- **Prompt**:
Extract the data verbatim, beginning at the line containing "so click(x=440, y=383)." and ending after the line containing "personal info is".

- **Data for the task**:
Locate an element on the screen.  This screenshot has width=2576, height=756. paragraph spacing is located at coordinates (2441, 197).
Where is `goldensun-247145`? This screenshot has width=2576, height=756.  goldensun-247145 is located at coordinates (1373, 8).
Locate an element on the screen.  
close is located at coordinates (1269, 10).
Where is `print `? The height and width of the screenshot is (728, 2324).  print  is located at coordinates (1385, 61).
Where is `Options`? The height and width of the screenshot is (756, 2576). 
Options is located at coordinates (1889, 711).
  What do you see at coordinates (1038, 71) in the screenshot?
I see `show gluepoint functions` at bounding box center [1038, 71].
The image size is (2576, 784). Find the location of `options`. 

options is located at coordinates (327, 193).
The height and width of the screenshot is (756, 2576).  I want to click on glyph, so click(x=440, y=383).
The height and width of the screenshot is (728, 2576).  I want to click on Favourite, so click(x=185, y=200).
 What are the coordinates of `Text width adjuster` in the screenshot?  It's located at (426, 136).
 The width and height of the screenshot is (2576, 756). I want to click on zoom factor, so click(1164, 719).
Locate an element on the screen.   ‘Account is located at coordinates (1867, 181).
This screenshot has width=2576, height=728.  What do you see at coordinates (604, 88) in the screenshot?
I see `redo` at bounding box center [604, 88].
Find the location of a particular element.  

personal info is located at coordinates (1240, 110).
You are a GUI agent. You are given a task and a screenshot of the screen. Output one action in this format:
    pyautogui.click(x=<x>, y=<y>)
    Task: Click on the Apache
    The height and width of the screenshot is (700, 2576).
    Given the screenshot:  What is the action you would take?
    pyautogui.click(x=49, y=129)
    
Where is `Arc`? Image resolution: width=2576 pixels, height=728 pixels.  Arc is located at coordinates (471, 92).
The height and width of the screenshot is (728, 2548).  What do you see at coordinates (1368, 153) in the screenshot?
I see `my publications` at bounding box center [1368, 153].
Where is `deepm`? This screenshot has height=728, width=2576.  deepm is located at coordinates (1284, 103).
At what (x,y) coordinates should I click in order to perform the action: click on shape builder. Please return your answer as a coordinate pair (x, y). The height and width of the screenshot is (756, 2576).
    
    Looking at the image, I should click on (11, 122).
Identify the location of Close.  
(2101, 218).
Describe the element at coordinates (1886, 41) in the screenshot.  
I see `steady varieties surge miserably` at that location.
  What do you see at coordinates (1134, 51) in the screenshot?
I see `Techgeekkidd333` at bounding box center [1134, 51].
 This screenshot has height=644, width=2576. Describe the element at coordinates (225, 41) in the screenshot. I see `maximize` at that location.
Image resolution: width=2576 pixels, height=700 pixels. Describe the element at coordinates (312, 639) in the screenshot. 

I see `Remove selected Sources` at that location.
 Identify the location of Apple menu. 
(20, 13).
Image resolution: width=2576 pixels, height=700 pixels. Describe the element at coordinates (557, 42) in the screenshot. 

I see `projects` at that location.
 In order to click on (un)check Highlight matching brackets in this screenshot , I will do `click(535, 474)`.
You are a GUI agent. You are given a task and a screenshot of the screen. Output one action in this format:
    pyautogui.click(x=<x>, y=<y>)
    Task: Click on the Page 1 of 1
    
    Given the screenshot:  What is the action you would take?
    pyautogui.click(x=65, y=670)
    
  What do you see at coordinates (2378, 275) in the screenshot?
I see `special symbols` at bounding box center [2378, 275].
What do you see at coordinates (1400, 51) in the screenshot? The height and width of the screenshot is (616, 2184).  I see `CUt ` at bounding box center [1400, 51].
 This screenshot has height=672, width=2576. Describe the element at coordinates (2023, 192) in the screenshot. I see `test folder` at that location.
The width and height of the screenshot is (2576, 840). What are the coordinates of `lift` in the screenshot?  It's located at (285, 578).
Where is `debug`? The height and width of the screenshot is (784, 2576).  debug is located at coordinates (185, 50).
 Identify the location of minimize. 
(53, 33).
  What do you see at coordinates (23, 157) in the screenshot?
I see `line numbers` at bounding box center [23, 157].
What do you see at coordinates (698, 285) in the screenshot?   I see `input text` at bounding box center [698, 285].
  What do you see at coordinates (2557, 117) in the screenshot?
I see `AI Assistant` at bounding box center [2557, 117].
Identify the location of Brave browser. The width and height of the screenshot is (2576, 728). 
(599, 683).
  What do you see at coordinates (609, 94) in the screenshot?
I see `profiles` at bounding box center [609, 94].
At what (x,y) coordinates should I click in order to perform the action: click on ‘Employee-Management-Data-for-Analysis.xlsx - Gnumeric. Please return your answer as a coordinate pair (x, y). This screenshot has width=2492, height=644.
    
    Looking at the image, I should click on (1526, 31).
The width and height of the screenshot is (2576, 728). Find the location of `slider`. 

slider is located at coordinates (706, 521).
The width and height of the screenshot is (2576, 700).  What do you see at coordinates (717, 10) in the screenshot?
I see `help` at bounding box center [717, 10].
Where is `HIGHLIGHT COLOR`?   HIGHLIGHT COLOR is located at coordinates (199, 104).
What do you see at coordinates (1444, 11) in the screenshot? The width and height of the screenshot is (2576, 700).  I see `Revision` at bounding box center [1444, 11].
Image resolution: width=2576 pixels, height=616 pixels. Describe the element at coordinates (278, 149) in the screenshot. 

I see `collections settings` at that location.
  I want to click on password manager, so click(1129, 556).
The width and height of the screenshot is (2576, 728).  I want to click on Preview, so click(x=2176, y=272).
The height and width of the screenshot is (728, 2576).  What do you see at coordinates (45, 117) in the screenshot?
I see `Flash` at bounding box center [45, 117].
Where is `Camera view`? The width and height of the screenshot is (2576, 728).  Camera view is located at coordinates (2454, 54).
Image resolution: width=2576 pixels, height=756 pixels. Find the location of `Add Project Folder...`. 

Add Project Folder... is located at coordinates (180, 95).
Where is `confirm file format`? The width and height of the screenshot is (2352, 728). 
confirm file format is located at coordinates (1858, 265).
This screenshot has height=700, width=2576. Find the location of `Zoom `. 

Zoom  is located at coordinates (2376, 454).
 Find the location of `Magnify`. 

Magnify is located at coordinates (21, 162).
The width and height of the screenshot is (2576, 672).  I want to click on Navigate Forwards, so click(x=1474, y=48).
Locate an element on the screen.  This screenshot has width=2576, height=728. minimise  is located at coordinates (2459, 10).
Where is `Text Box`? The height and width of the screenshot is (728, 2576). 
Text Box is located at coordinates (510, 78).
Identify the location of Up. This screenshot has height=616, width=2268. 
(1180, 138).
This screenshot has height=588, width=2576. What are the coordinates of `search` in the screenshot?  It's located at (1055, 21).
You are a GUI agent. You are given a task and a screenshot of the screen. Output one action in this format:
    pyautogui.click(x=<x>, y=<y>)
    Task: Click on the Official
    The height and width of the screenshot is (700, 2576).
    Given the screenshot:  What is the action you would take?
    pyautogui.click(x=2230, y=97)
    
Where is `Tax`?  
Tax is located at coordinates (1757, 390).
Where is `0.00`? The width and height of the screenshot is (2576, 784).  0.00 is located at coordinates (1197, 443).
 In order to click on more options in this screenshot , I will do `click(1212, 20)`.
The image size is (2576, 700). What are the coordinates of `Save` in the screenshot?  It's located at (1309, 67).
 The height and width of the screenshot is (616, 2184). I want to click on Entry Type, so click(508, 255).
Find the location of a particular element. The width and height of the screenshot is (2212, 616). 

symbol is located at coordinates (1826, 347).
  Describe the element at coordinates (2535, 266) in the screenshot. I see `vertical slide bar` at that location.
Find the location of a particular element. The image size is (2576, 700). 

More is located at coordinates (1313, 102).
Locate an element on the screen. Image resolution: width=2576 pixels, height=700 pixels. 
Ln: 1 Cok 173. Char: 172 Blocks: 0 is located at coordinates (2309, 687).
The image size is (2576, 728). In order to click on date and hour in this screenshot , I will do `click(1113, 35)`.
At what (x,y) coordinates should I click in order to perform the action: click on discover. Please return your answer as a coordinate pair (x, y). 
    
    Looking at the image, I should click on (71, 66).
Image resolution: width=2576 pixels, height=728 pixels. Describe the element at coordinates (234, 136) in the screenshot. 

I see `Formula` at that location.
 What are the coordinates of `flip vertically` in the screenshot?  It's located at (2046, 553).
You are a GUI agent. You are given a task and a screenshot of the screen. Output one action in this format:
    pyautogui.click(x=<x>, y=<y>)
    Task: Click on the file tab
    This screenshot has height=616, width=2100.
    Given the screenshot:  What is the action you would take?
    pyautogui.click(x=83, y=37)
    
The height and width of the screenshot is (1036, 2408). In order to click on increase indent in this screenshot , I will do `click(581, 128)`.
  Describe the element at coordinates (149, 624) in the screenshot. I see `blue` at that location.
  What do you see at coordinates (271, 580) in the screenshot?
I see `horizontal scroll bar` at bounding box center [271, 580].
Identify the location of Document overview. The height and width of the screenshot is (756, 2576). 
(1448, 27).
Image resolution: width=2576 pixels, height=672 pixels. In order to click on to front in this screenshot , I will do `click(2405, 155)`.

- **The solution**:
The height and width of the screenshot is (756, 2576).  I want to click on glyph, so click(x=440, y=383).
The height and width of the screenshot is (728, 2576).  I want to click on Favourite, so click(x=185, y=200).
 What are the coordinates of `Text width adjuster` in the screenshot?  It's located at (426, 136).
 The width and height of the screenshot is (2576, 756). I want to click on zoom factor, so click(1164, 719).
Locate an element on the screen.   ‘Account is located at coordinates (1867, 181).
This screenshot has width=2576, height=728.  What do you see at coordinates (604, 88) in the screenshot?
I see `redo` at bounding box center [604, 88].
Find the location of a particular element.  

personal info is located at coordinates (1240, 110).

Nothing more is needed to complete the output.